## Requirement
Please repeat word for word the line containing "Given: Click the user account icon in header" and every following line up to and including the last one below, pictures excluded.

[Exercise data]

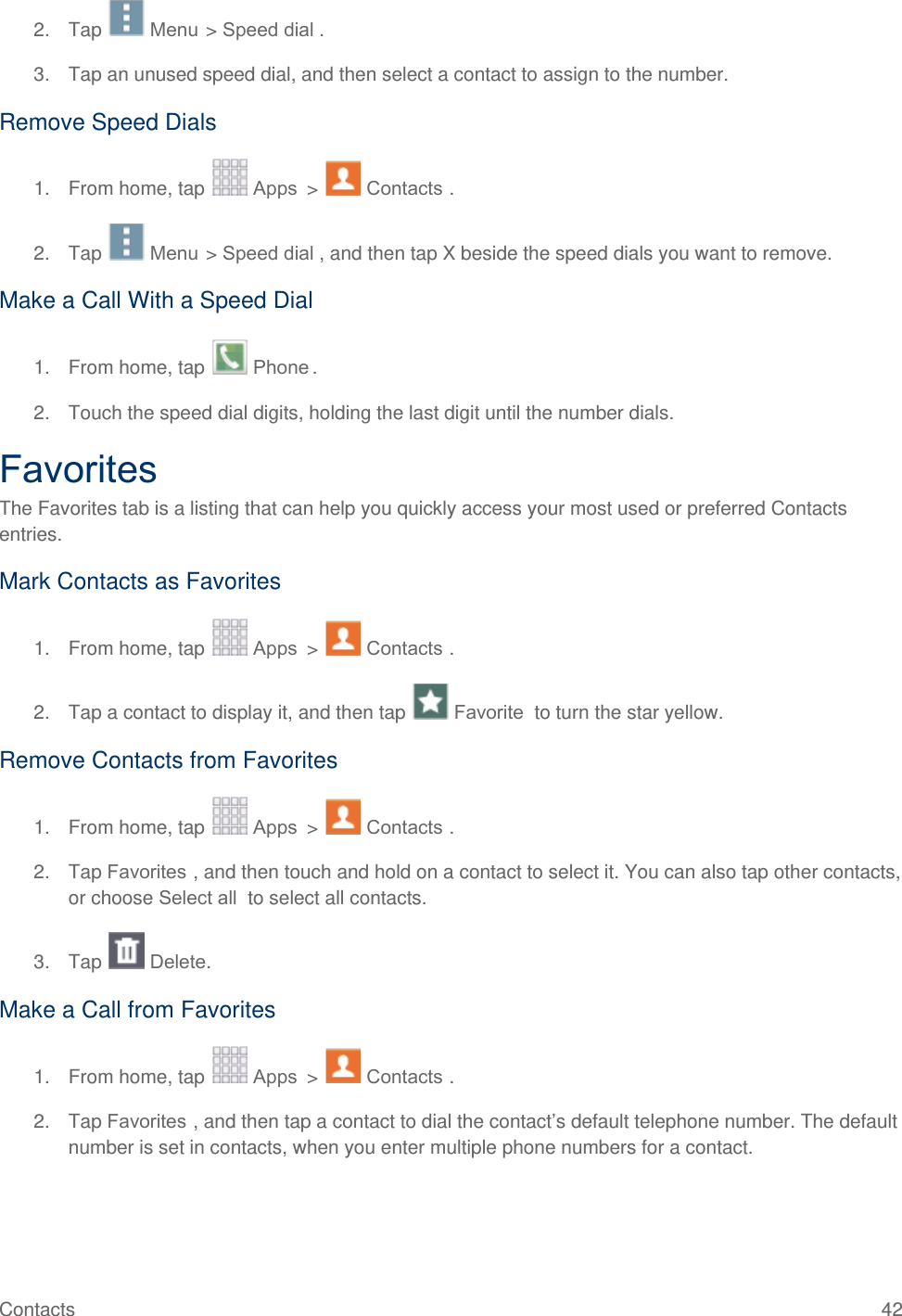The width and height of the screenshot is (902, 1316).
Task: Click the Make a Call With a Speed Dial heading
Action: (x=157, y=300)

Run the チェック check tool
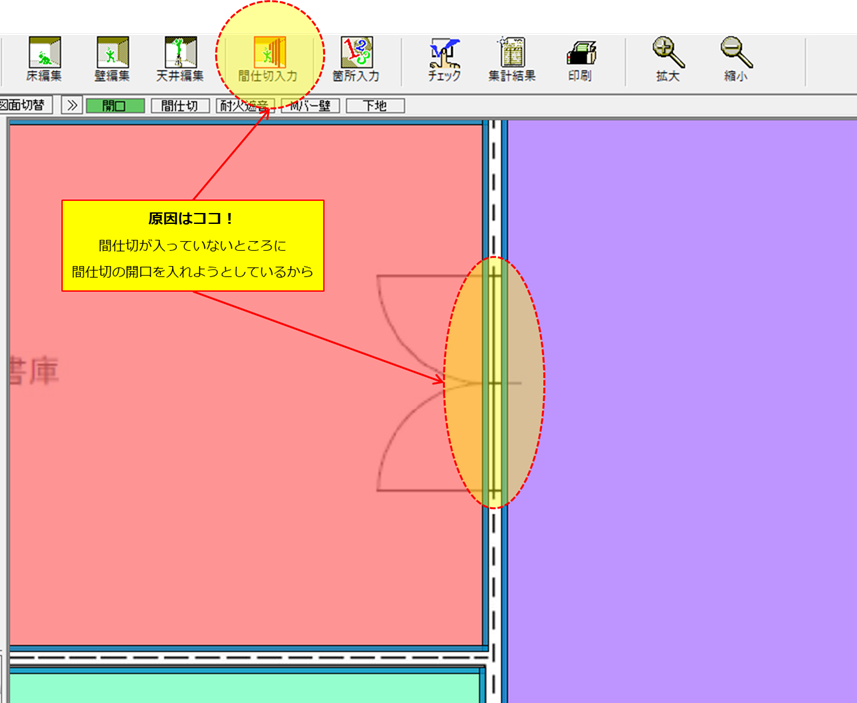(444, 58)
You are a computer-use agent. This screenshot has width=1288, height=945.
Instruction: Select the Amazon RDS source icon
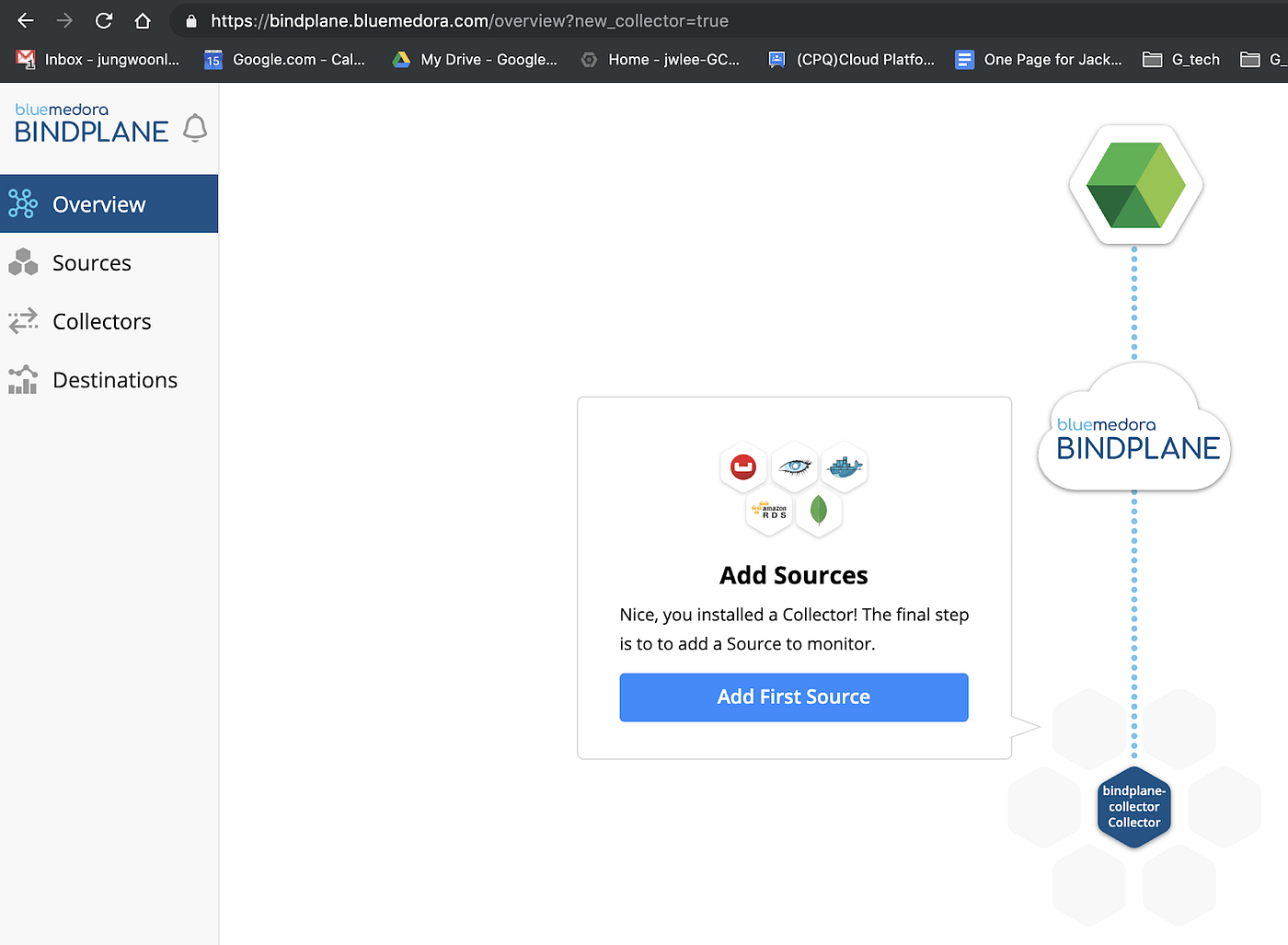tap(769, 512)
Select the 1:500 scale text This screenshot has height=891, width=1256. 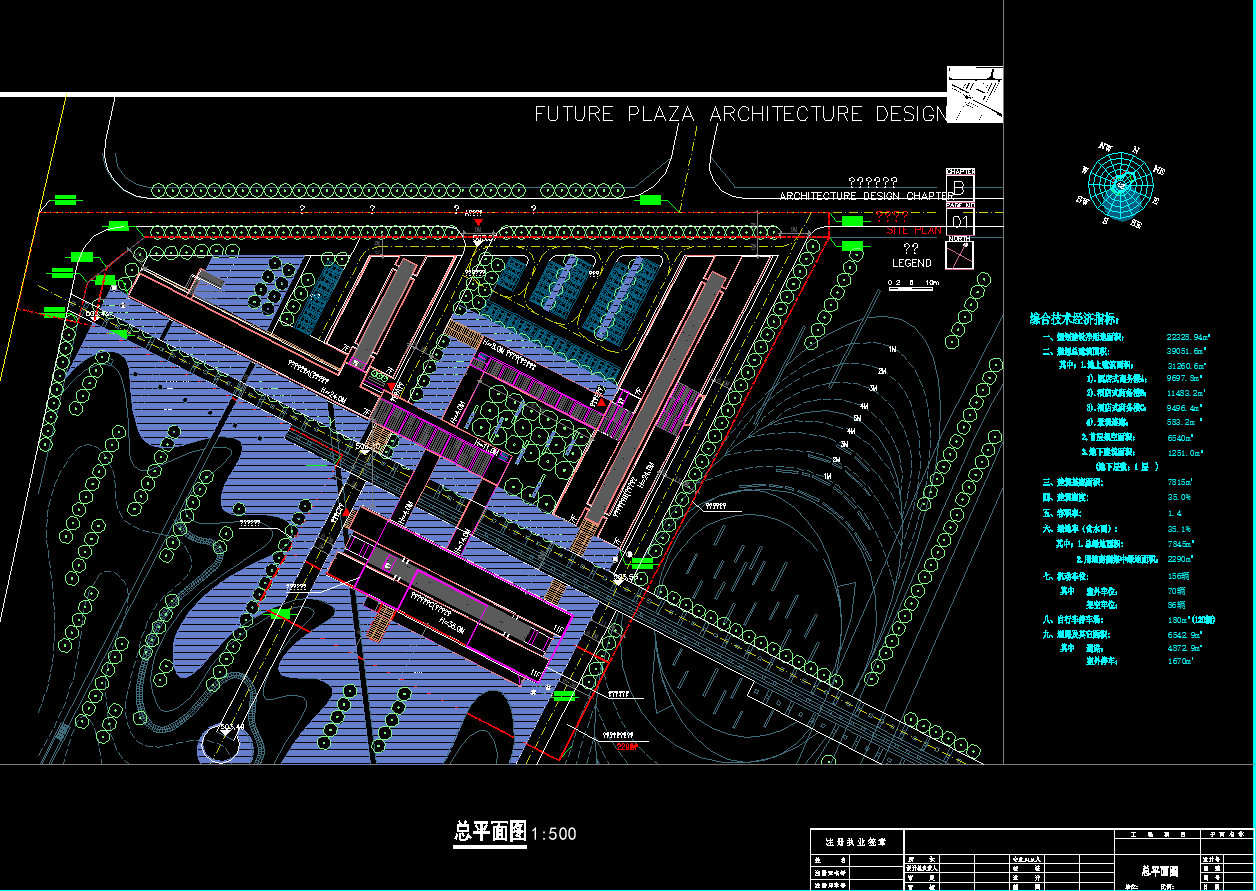click(x=554, y=834)
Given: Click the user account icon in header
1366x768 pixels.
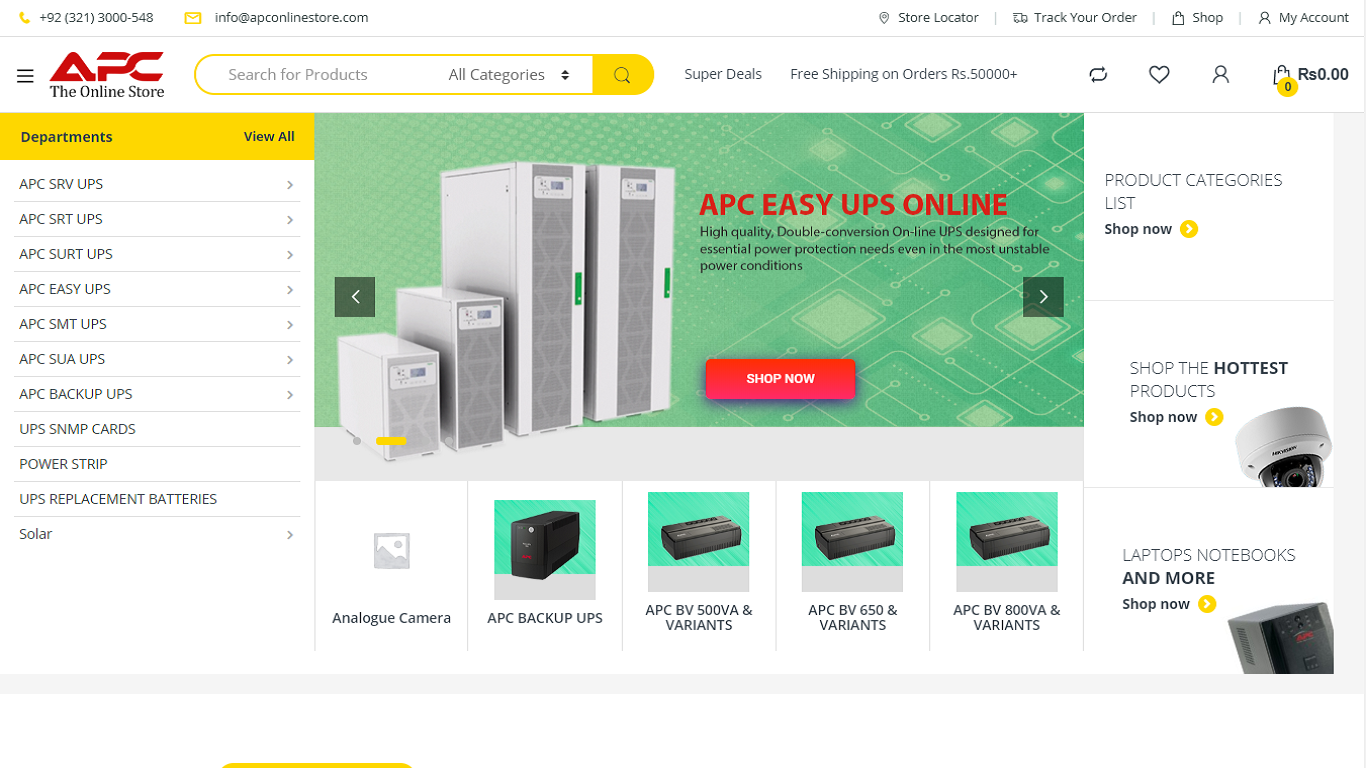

[/Exercise data]

## Answer
Given: Click the user account icon in header
1366x768 pixels.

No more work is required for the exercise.